Inflammation after myocardial infarction (MI) causes cardiac nerve sprouting and consequent ventricular arrhythmias (VAs). Macrophages, as major immune cells, are involved in the entire inflammation response process and serve as a link between inflammation and sympathetic hyperinnervation by regulating nerve growth factor (NGF) expression. Accumulating evidence shows that statins possess antiarrhythmogenic properties, and the aim of this study was to explore the mechanism by which atorvastatin ameliorates cardiac sympathetic nerve sprouting via regulating macrophage polarization.

Methods

Rat models of MI were created by ligating the left coronary artery. MI-operated rats received either atorvastatin or phosphate-buffered saline for 7 days. Immunohistochemical analyses and immunofluorescence staining were used to analyze macrophage infiltration after MI and to detect the distribution and density of growth-associated protein-43 (GAP-43) and tyrosine hydroxylase (TH) in nerve fibers in peri-infarct zones after MI. The polarity of the macrophages that were obtained from the rat peritoneal cavity was examined via flow cytometry. The protein levels of NGF were detected via Western blot analysis, and the concentrations of NGF in the supernatants were determined via enzyme-linked immunosorbent assay.
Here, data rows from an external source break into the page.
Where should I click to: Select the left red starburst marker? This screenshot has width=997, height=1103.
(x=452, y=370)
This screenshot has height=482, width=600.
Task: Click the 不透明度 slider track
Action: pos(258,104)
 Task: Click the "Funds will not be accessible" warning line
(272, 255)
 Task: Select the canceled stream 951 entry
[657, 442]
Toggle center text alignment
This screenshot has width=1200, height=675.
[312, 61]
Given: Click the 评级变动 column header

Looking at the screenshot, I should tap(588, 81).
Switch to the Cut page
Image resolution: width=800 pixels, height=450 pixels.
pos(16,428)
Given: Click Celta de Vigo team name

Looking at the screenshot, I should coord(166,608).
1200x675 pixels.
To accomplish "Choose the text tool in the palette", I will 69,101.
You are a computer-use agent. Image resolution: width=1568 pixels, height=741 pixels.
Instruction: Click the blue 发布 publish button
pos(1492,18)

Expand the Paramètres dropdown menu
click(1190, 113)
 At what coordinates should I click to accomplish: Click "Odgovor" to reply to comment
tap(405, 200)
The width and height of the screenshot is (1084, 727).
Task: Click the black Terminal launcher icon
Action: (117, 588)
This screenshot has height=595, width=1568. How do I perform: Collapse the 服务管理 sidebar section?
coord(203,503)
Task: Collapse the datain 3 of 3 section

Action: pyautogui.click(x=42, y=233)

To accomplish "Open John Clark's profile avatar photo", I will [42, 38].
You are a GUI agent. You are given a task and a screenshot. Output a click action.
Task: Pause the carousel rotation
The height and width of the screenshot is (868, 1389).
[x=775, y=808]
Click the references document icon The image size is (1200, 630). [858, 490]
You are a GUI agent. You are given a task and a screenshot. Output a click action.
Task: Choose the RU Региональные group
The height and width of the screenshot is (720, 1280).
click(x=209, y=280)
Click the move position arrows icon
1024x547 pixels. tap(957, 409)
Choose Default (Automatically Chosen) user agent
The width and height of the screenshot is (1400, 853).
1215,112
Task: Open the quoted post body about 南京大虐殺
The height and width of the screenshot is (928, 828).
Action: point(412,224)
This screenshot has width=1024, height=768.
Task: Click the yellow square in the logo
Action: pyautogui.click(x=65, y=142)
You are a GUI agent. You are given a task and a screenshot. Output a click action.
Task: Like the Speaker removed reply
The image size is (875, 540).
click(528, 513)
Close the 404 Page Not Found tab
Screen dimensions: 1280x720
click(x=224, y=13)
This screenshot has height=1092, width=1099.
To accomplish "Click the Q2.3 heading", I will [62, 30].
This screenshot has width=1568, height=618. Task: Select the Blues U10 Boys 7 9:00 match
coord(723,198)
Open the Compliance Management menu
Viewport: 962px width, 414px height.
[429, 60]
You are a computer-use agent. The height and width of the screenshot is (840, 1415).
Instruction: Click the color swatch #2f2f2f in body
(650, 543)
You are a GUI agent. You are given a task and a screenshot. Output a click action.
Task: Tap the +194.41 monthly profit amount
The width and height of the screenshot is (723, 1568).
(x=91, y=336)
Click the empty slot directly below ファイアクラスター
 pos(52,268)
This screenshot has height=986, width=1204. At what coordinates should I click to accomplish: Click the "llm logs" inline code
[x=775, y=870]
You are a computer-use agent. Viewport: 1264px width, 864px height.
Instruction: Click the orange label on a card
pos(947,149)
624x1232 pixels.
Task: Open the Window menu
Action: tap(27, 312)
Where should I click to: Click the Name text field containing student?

The mRNA levels of NGF, inducible nitric oxide synthase (iNOS), Arginase-1 (Arg1), interleukin-1β (IL-1β), and tumor necrosis factor-α (TNF-α) were examined by quantitative real-time polymerase chain reaction. The association between VAs and MI was evaluated using programmed electrophysiological stimulation.

Results

Macrophages were successfully induced to the M1 (classically activated) and M2 (alternatively activated) phenotypes by stimulation with lipopolysaccharide and interferon-γ (LPS + IFN-γ) and interleukin-4 (IL-4), respectively. Atorvastatin markedly downregulated IL-1β, TNF-α, iNOS, and NGF and upregulated Arg1, shifting the macrophage phenotype from M1 to M2. Moreover, atorvastatin significantly reduced TH levels and the density of GAP-43-positive nerve fibers and decreased inducible VAs.

Conclusion

Atorvastatin effectively ameliorated cardiac sympathetic nerve remodeling and prevented VAs after MI by significantly downregulating the expression of NGF, IL-1β, and TNF-α via together with the augmentation of M2 macrophage.